INSTRUCTIONS TO FOLLOW —
Which lines in the entries below contain the word "Viewport"? Pick out each one and copy it in full, matching case exactly.
****
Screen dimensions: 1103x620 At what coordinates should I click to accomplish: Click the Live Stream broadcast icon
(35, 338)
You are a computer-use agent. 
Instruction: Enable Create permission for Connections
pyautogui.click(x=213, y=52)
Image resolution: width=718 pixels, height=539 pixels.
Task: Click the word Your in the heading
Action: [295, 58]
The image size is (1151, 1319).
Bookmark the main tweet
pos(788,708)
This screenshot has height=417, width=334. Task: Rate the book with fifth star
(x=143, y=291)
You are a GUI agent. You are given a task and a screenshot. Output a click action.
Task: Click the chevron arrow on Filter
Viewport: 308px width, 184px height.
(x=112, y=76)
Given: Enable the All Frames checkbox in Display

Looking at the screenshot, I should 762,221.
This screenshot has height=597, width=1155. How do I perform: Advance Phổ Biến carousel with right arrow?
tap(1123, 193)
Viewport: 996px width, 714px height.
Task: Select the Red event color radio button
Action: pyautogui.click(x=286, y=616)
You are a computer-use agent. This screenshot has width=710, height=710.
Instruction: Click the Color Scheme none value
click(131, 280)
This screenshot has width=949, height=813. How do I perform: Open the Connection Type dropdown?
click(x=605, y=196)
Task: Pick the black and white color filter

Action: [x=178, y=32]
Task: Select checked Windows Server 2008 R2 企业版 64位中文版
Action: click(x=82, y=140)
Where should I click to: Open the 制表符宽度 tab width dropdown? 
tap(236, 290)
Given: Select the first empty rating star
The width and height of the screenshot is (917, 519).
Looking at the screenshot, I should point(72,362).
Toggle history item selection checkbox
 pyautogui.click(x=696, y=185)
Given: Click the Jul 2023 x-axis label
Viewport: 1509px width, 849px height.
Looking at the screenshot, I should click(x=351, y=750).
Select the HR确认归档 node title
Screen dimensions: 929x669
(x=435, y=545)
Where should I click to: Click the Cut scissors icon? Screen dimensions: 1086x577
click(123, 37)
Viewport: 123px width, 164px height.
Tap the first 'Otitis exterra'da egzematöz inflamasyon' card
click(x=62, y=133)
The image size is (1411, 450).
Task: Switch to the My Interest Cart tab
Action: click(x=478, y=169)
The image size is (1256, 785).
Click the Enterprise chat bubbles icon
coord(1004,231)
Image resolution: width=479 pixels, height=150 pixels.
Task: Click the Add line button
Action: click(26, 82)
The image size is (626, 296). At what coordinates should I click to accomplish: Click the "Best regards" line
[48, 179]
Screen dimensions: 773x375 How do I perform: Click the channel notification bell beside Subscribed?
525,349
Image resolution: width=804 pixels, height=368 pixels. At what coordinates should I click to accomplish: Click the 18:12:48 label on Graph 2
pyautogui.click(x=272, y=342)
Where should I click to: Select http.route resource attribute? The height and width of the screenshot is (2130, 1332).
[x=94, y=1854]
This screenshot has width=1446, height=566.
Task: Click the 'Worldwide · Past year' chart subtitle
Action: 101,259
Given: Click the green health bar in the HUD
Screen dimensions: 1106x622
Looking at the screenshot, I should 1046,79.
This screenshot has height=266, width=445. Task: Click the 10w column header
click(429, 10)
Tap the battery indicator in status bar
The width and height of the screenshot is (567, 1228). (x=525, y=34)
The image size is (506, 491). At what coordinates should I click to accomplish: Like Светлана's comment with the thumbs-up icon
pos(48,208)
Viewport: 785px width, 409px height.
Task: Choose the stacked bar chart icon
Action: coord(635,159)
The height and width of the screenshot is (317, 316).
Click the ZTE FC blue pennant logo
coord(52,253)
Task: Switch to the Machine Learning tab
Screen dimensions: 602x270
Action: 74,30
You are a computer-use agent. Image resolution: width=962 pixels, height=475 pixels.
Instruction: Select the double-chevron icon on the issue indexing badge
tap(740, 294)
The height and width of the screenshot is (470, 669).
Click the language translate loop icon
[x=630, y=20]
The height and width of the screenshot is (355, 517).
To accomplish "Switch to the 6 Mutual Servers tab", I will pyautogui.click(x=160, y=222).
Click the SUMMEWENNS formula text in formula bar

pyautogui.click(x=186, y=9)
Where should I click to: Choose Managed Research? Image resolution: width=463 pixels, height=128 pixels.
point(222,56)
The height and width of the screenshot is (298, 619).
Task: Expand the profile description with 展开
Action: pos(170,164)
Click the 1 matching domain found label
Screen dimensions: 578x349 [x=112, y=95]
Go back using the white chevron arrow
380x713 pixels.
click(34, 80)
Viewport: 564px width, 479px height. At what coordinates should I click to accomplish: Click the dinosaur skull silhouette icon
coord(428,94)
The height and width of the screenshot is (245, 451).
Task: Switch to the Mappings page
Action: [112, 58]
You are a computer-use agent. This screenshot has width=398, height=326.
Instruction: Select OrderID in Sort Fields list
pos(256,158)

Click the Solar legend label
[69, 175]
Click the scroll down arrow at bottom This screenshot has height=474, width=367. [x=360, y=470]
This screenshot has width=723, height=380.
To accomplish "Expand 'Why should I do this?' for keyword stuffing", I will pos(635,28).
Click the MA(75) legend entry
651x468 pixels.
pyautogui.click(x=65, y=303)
****
FULL ANSWER —
Viewport: 308px width, 184px height.
Viewport: 996px width, 714px height.
Viewport: 1509px width, 849px height.
Viewport: 123px width, 164px height.
Viewport: 785px width, 409px height.
Viewport: 564px width, 479px height. At what coordinates should I click to accomplish: Click the dinosaur skull silhouette icon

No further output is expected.